Scindapsus Pictus likes loose soil and well-draining with a pH range of between 6.1 and 6.5. Pothos are relatively forgiving and can grow in soil that’s outwith this range as they are adaptable. You can add some peat moss or perlite to the earth to improve texture. It’s also a good idea to add a layer of gravel or stones to the bottom of the pot, as this can help with drainage.
Pests and Diseases
Common pests include mealybugs, spider mites, whiteflies, scale insects, and thrips. Leaves may also be affected by fungal infections such as powdery mildew or rust. You can treat the plant with an appropriate pesticide and provide good garden hygiene to minimize pest problems.

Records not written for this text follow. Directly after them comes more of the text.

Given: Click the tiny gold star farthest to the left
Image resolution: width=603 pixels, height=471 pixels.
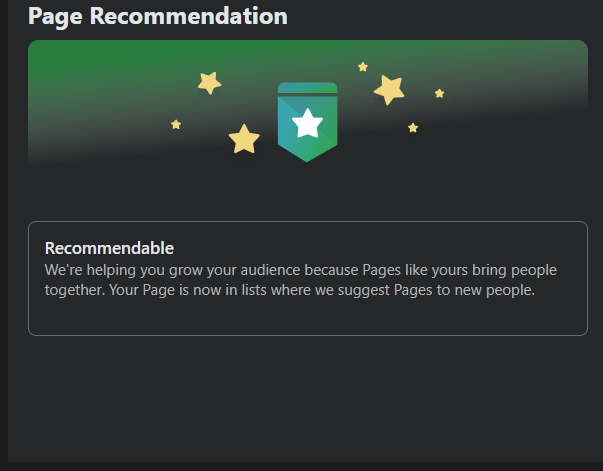Looking at the screenshot, I should [176, 125].
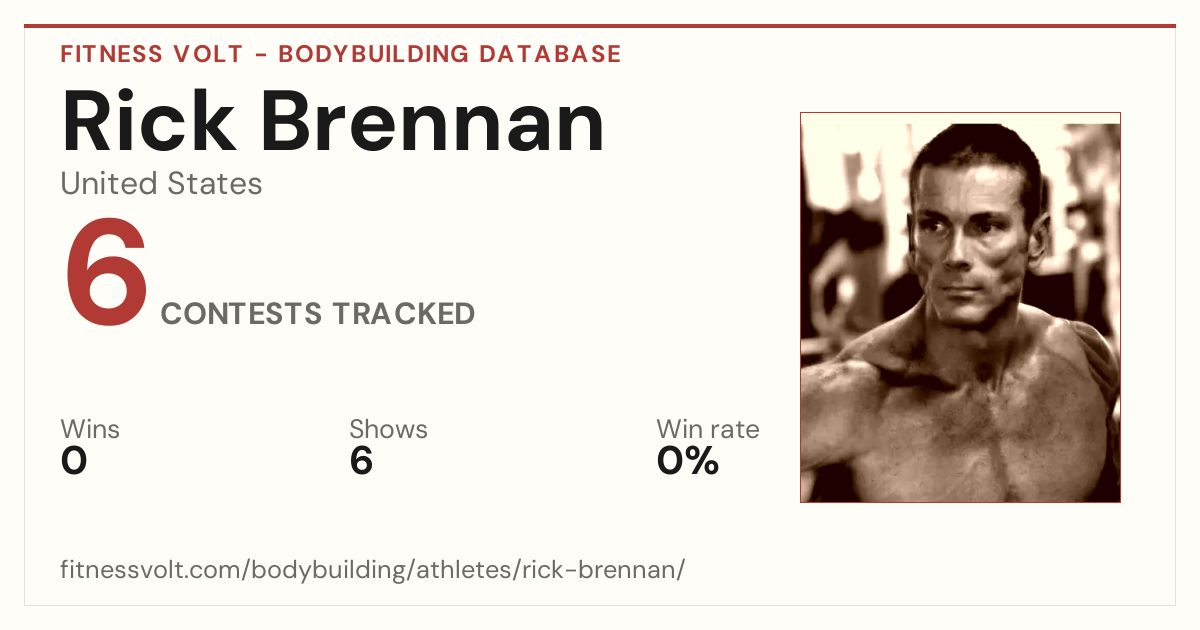Click the Contests Tracked label
The width and height of the screenshot is (1200, 630).
(318, 314)
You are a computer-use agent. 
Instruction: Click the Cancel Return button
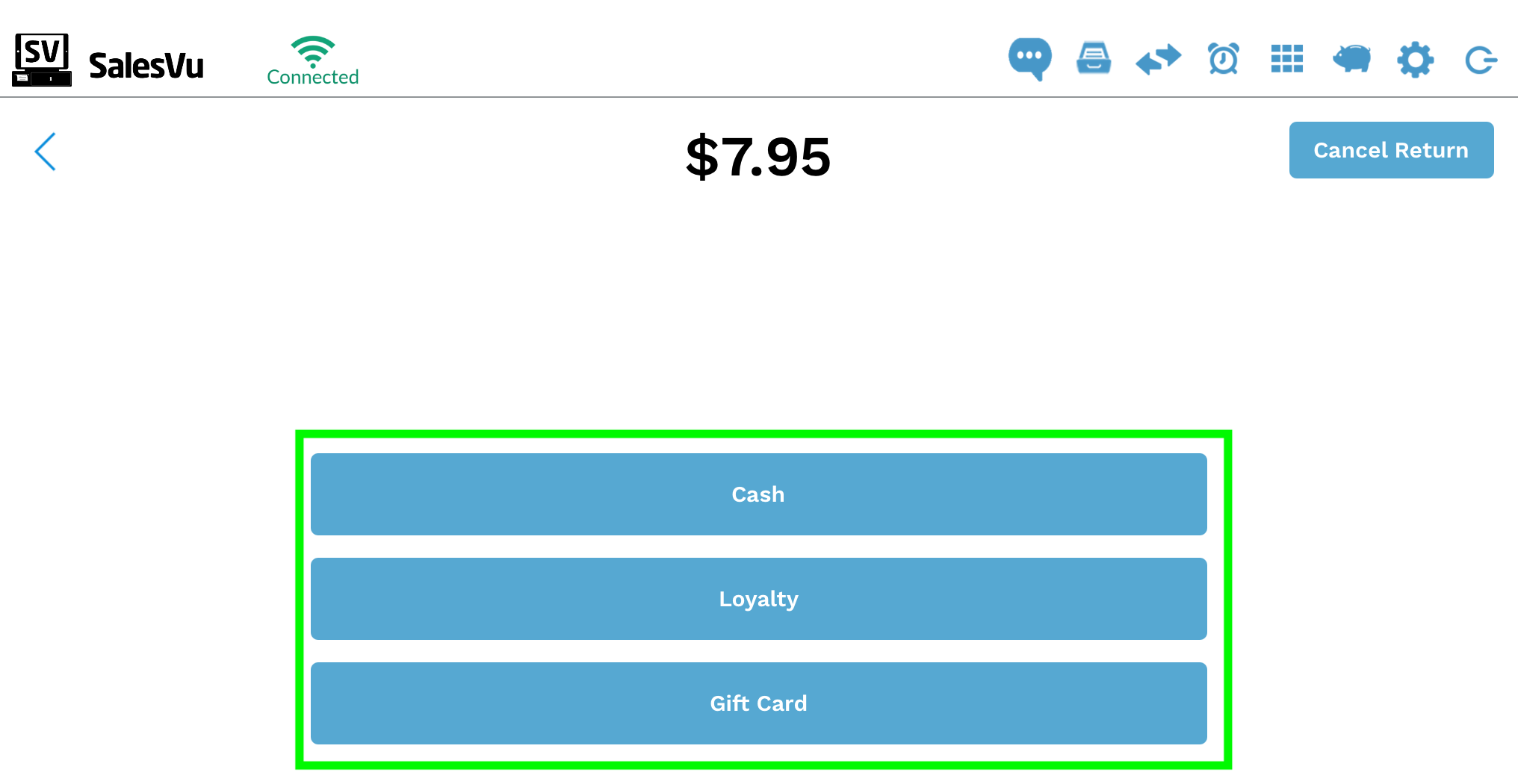coord(1391,150)
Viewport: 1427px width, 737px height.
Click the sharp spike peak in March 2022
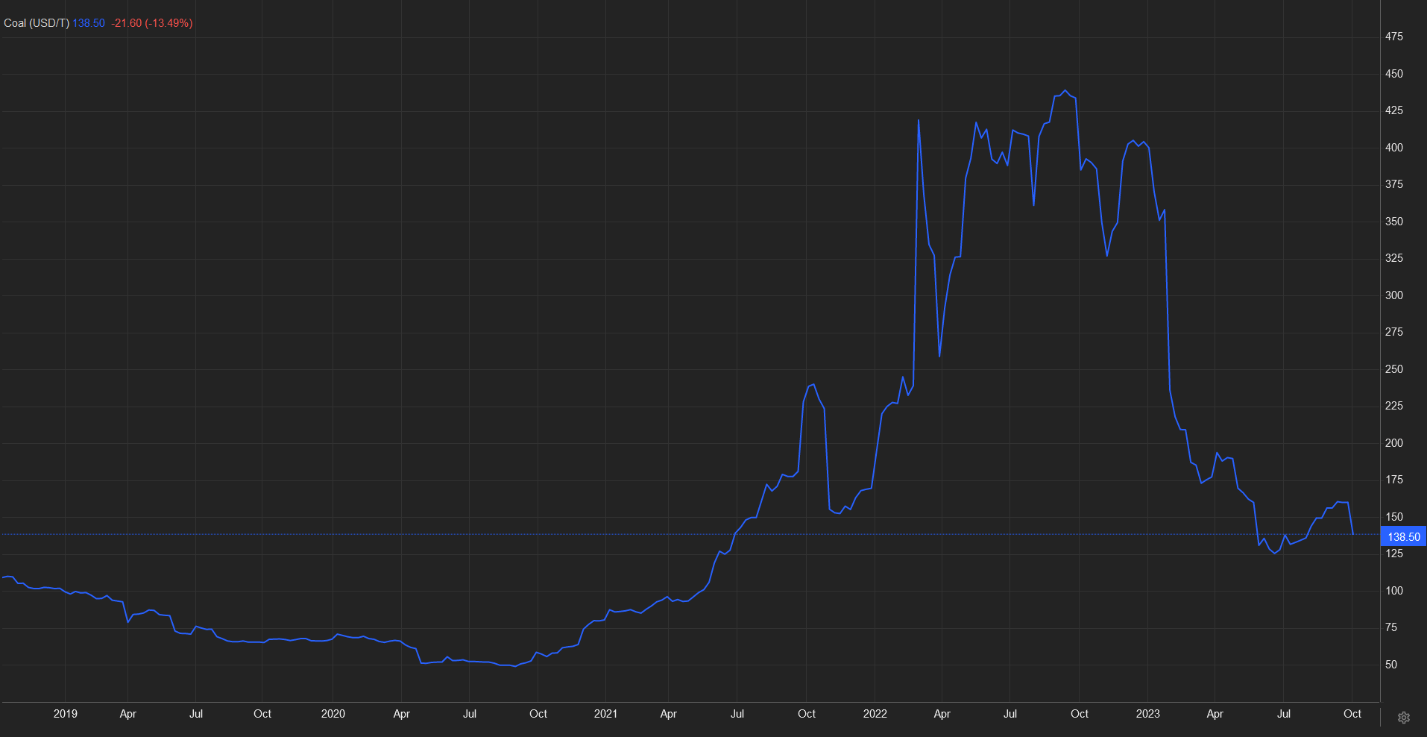point(918,120)
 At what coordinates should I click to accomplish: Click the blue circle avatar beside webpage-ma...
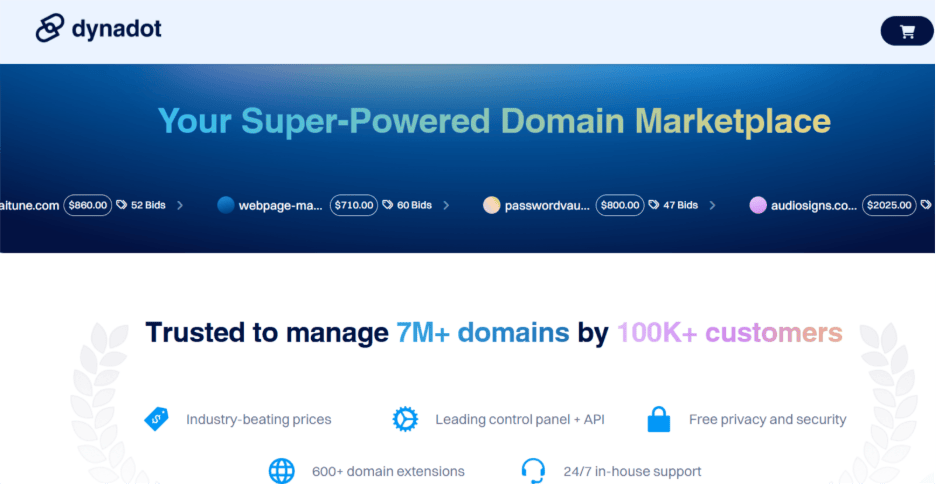click(x=225, y=205)
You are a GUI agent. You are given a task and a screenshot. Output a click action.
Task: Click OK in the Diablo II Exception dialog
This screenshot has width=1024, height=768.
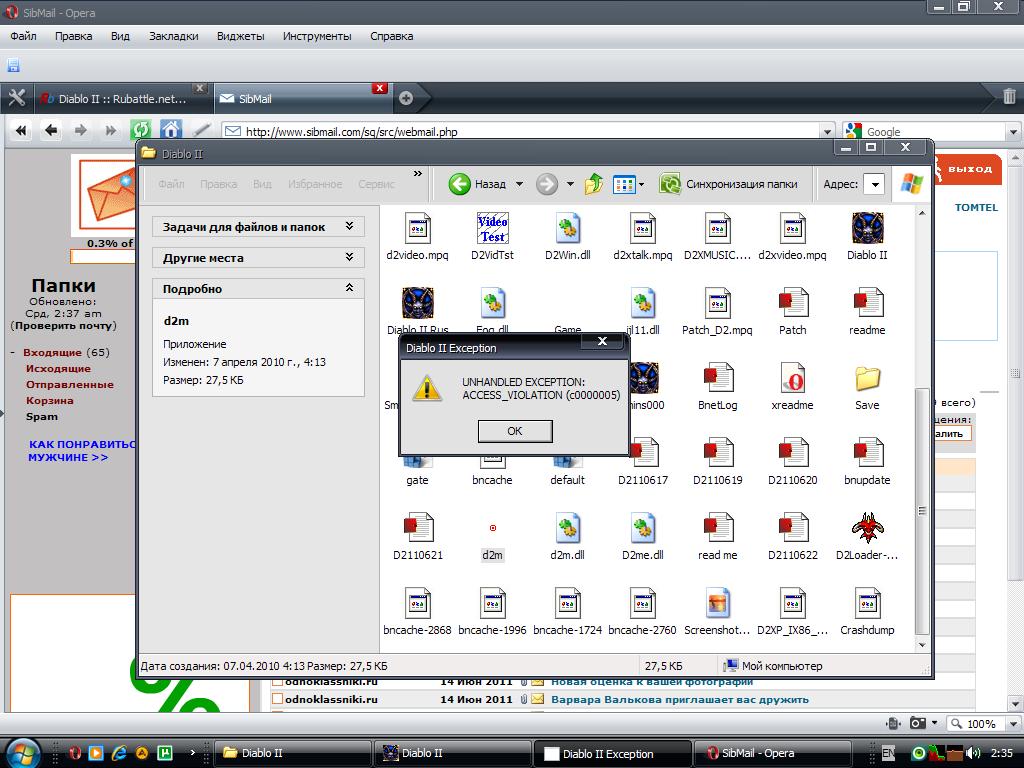click(514, 431)
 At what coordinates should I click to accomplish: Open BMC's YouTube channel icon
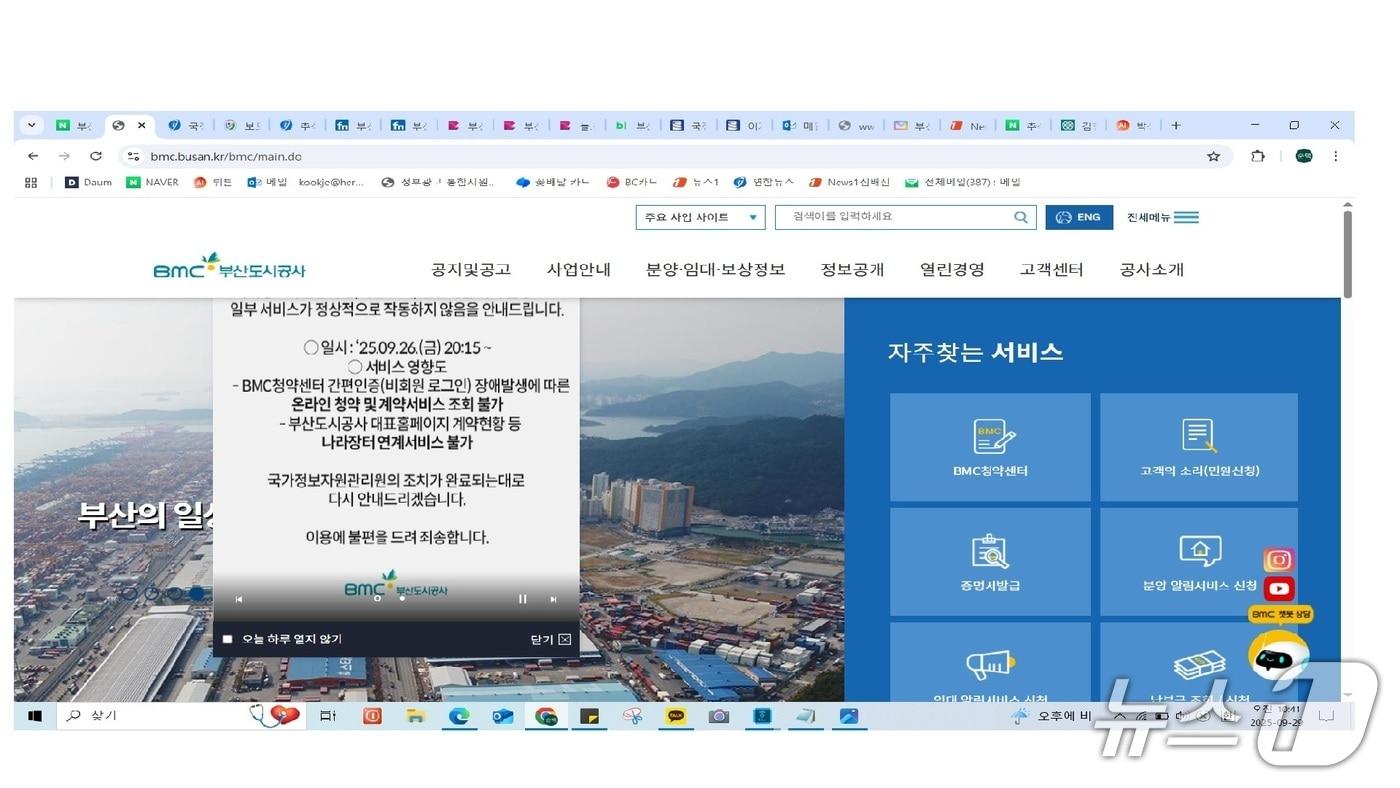point(1278,588)
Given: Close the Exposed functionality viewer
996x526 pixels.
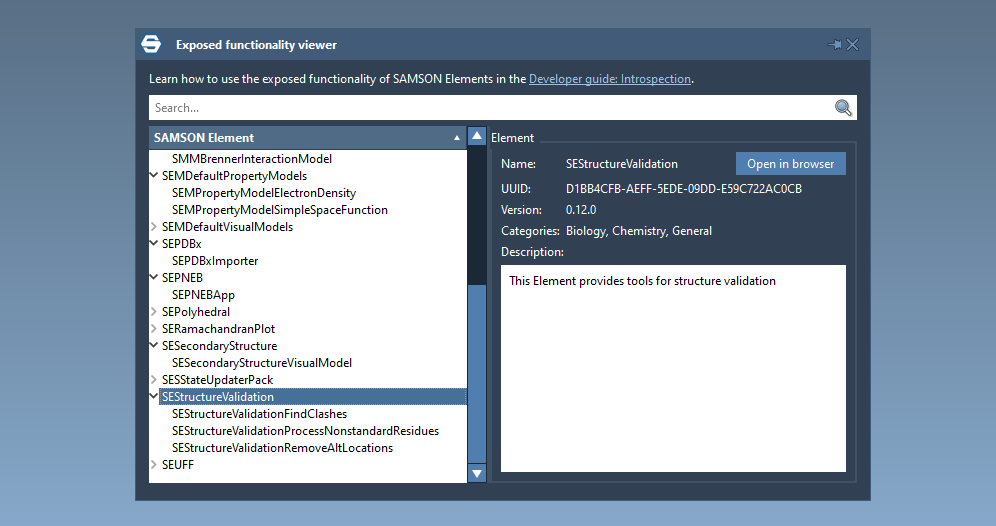Looking at the screenshot, I should tap(853, 45).
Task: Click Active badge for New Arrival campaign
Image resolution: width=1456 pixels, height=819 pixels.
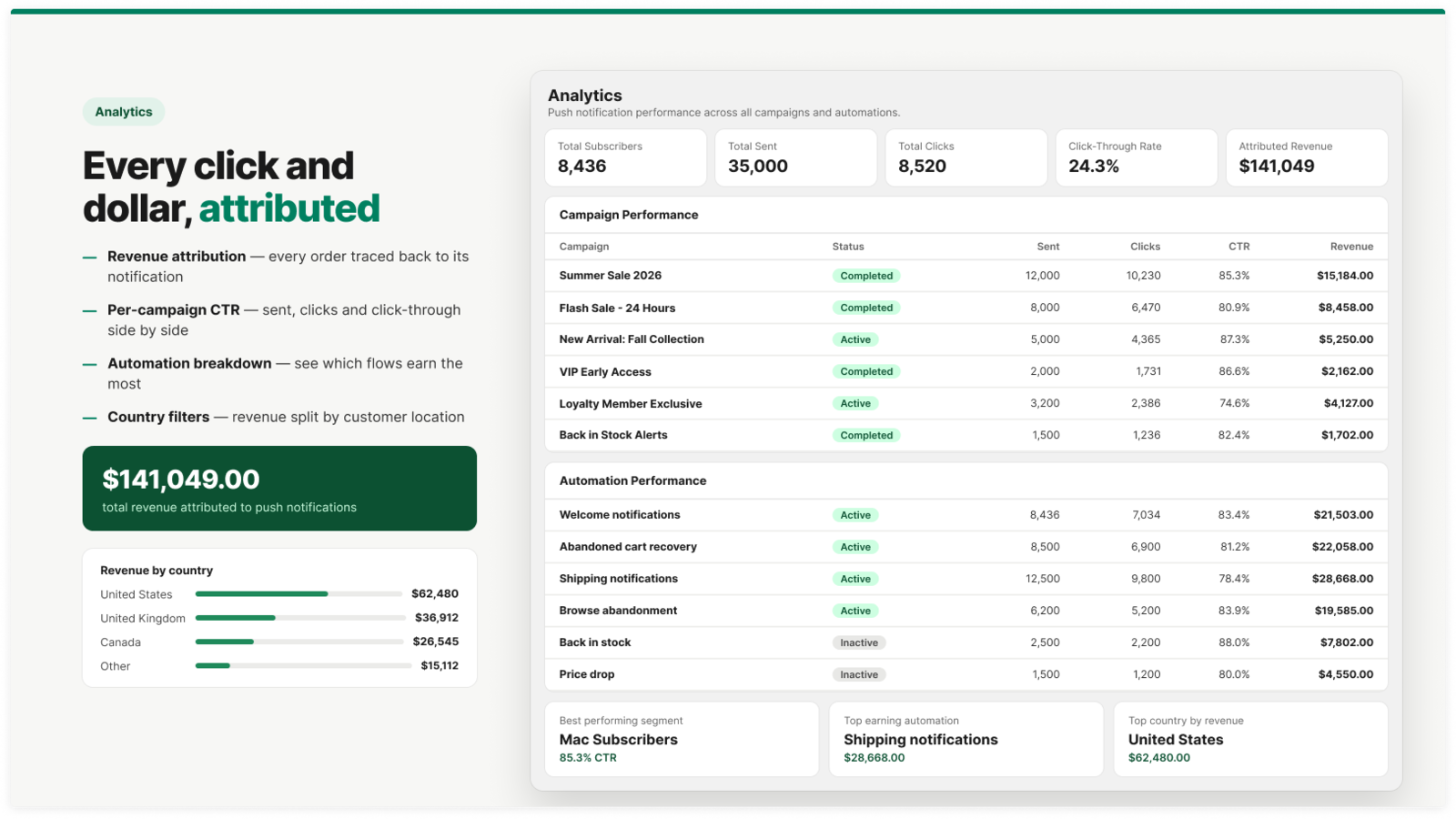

You can propagate a mature silver satin pothos via stem cuttings or division in spring or fall. Place the cutting in water or moist soil where roots will grow. If you’re using soil, you can speed up the process by dipping the end of the cutting in rooting hormone.
Plants are typically grown from stem cuttings but can also be propagated with root division during regular garden maintenance or in early spring. If the plant becomes pot bound or does not produce new growth, it can be divided by carefully removing the top growth of the plant and separating it into new plants. New plants should have at least three leaves, but larger divisions should have four or more. The best time to divide plants is in early spring, when the plant begins to produce new growth.
Silver Satin Pothos (Scindapsus Pictus) is a great indoor or outdoor plant that’s a perennial and can also be grown as an annual. These plants have beautiful leaves and are a popular choice for homes and offices worldwide. Silver satin pothos are relatively easy to care for as long as you get the basics right. Place your plant in bright indirect sunlight, water regularly, but let the soil dry out between waterings and fertilize your plant once a month with diluted fertilizer. You can also mist the plant’s leaves occasionally to increase humidity.